*EXERCISE PROMPT*
Turn the lines from the very first one through the line containing "I will coord(20,261).", both ends included, into a JSON list of strings. Give each line its own string and skip any blank lines.

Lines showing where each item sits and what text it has
========================================
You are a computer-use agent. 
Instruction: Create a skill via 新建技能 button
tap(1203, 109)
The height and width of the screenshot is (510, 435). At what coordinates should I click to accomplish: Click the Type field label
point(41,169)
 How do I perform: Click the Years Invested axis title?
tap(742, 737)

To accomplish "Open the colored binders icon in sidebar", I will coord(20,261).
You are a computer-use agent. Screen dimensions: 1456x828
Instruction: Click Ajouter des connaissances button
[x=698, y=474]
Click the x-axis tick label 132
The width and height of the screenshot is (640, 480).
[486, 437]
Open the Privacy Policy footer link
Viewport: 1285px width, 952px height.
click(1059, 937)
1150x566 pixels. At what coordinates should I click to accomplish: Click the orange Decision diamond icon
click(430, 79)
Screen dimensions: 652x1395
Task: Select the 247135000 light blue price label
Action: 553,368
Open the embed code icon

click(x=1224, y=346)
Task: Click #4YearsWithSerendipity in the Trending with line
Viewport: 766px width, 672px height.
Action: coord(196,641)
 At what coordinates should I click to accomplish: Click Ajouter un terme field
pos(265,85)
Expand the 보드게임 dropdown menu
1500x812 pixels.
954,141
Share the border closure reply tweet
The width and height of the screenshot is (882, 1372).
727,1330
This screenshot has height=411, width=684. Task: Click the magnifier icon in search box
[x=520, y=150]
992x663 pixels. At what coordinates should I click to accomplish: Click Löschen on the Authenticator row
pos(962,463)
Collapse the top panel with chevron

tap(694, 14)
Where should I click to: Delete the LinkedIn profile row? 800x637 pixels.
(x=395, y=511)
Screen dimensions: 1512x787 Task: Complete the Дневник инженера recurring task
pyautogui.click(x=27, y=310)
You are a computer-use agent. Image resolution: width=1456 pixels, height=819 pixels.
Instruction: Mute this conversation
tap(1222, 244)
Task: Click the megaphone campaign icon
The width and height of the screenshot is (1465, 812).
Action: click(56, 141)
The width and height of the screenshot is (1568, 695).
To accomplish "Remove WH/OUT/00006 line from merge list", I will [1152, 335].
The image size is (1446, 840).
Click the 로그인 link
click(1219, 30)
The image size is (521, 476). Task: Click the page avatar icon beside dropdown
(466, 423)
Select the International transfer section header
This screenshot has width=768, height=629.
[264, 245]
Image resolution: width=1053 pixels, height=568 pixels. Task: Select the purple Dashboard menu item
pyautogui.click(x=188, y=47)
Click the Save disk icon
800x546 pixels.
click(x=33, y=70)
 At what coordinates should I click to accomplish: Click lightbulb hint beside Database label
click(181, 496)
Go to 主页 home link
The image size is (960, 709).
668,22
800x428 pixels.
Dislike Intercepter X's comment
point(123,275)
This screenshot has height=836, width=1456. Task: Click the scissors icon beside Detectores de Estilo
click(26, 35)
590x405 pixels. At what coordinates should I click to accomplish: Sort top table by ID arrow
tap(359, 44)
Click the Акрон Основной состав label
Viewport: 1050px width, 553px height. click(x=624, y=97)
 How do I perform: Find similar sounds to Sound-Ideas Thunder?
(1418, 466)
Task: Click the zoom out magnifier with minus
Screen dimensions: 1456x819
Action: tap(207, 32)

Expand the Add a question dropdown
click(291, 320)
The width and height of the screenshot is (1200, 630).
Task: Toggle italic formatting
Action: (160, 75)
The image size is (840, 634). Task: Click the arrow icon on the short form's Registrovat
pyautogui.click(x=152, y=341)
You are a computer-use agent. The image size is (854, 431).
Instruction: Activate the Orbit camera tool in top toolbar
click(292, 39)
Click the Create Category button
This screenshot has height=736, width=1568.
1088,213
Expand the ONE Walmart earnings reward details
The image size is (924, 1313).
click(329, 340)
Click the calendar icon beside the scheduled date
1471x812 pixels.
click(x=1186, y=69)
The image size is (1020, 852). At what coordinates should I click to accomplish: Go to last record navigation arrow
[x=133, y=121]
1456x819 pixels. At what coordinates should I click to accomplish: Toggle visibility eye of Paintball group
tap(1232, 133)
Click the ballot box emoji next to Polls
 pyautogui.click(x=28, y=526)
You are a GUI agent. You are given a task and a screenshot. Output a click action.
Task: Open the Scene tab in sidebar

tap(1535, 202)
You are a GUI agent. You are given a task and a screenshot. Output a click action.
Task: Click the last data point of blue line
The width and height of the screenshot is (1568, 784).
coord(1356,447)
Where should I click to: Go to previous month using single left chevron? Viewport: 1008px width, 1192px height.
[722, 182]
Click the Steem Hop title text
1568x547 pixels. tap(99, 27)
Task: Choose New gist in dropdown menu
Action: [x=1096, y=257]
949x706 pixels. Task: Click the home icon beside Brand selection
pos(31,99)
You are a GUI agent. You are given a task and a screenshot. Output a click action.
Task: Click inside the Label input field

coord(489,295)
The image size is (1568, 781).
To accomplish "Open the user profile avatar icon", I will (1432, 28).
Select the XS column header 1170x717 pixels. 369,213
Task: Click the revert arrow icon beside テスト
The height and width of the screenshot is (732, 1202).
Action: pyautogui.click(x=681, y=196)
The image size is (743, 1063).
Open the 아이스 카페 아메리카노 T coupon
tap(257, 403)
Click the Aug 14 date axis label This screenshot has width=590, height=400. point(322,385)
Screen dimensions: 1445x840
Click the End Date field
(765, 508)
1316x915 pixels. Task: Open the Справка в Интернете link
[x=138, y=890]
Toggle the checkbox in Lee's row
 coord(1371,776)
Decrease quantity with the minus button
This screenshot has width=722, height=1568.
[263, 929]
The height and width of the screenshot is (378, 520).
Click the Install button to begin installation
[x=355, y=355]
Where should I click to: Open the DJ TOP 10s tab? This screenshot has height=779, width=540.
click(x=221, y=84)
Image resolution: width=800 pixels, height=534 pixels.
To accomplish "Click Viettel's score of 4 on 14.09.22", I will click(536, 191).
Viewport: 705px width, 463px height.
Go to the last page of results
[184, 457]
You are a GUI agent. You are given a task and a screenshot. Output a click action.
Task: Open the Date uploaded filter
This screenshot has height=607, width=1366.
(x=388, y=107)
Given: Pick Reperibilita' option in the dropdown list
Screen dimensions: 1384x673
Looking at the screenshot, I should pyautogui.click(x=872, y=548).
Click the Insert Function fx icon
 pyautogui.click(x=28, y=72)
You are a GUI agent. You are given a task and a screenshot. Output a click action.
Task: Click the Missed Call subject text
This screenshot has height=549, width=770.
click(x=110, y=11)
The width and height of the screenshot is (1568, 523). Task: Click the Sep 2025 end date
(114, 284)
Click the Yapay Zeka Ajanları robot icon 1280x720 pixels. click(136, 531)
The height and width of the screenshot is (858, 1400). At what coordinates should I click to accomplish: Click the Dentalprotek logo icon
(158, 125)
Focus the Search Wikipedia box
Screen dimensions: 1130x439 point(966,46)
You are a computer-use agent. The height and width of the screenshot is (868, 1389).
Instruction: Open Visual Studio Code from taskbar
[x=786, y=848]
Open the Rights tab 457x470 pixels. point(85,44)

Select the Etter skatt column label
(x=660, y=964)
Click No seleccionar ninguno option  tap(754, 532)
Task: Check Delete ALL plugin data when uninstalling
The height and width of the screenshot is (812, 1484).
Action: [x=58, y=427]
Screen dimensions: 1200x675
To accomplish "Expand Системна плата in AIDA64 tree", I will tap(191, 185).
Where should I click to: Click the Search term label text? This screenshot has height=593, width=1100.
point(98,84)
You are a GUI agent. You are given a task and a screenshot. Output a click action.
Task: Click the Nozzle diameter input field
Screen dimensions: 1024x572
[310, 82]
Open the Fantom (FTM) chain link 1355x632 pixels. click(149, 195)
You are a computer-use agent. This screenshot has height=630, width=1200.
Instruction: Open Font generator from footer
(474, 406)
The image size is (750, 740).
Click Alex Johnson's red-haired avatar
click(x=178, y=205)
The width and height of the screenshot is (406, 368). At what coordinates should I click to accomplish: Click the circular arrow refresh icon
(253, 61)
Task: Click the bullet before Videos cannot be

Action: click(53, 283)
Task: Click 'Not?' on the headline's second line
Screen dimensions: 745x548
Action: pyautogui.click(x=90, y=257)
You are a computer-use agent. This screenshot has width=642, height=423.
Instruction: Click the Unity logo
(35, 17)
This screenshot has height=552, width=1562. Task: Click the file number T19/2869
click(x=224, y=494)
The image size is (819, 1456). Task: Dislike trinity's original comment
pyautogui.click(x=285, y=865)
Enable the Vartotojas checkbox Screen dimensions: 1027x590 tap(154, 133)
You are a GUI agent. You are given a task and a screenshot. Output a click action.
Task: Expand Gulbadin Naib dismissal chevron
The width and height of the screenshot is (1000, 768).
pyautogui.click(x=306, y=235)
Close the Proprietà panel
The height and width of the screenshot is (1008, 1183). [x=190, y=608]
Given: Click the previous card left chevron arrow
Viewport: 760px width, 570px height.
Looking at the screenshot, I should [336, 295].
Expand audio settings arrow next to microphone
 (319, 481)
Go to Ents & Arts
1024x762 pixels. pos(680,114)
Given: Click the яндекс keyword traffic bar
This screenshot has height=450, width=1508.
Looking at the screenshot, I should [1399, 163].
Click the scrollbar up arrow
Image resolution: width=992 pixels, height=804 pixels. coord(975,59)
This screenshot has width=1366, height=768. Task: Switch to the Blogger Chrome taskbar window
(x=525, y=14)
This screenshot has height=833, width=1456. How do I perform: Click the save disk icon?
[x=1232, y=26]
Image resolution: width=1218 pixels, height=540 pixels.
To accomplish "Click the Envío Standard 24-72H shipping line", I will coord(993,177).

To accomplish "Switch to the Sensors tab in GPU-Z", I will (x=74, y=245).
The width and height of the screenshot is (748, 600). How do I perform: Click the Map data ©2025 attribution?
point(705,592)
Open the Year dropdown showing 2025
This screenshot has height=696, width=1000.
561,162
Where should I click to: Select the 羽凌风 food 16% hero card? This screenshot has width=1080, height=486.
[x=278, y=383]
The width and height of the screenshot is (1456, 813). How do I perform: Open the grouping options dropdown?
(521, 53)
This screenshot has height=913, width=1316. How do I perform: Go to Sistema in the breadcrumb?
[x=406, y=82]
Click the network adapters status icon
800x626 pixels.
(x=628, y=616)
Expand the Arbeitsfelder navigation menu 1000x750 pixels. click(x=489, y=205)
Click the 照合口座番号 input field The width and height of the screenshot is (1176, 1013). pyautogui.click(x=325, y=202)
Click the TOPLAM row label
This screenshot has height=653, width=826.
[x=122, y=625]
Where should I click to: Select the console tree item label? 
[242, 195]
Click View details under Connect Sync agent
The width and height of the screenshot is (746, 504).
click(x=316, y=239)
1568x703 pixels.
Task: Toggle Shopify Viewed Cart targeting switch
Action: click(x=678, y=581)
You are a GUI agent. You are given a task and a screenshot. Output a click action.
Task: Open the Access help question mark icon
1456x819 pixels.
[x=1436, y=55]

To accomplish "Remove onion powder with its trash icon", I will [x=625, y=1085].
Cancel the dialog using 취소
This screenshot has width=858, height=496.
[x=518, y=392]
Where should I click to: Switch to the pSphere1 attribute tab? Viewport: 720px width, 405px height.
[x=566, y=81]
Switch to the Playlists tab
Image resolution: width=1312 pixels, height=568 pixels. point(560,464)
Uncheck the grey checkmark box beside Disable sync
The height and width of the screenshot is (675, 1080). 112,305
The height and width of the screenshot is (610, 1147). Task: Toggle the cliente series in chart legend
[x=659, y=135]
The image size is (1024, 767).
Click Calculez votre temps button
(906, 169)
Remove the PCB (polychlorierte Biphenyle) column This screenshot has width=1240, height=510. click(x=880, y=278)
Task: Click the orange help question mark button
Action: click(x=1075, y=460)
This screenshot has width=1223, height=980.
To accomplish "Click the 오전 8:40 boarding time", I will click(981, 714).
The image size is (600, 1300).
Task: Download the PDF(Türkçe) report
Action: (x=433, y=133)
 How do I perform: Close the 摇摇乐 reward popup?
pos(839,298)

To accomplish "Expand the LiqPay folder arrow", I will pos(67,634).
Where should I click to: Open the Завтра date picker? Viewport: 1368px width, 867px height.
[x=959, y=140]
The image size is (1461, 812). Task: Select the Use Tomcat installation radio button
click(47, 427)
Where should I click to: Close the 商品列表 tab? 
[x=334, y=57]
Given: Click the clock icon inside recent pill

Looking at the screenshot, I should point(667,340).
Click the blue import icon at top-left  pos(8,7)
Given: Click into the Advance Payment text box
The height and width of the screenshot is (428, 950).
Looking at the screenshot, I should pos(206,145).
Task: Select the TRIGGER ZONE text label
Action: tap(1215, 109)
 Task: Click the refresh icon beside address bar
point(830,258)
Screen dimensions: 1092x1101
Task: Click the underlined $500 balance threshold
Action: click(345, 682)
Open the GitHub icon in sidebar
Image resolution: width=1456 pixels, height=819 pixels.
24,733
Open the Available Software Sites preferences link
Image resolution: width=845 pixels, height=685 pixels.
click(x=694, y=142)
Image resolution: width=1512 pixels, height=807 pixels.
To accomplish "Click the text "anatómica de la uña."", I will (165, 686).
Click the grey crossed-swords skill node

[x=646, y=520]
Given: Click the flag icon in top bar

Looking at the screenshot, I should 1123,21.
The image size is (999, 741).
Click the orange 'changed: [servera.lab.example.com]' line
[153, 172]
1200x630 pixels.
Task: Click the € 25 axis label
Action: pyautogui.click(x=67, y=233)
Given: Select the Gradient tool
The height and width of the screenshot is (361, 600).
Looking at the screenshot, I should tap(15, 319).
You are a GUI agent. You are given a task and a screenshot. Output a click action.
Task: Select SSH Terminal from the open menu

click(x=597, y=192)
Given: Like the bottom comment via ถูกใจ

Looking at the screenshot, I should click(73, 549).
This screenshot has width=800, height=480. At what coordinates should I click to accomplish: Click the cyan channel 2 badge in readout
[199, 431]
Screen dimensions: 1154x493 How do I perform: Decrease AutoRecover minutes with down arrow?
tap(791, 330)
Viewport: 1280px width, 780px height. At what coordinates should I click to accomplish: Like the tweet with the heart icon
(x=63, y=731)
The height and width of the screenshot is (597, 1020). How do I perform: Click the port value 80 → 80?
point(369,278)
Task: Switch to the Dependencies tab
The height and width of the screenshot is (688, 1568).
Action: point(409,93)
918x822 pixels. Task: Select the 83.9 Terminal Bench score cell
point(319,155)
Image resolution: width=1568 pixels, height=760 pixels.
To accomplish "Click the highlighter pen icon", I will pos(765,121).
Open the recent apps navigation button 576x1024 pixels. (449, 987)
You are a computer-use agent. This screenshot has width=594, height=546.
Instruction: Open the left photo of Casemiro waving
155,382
========================================
*FINAL RESULT*
[
  "You are a computer-use agent. ",
  "Instruction: Create a skill via 新建技能 button",
  "tap(1203, 109)",
  "The height and width of the screenshot is (510, 435). At what coordinates should I click to accomplish: Click the Type field label",
  "point(41,169)",
  " How do I perform: Click the Years Invested axis title?",
  "tap(742, 737)",
  "To accomplish \"Open the colored binders icon in sidebar\", I will coord(20,261)."
]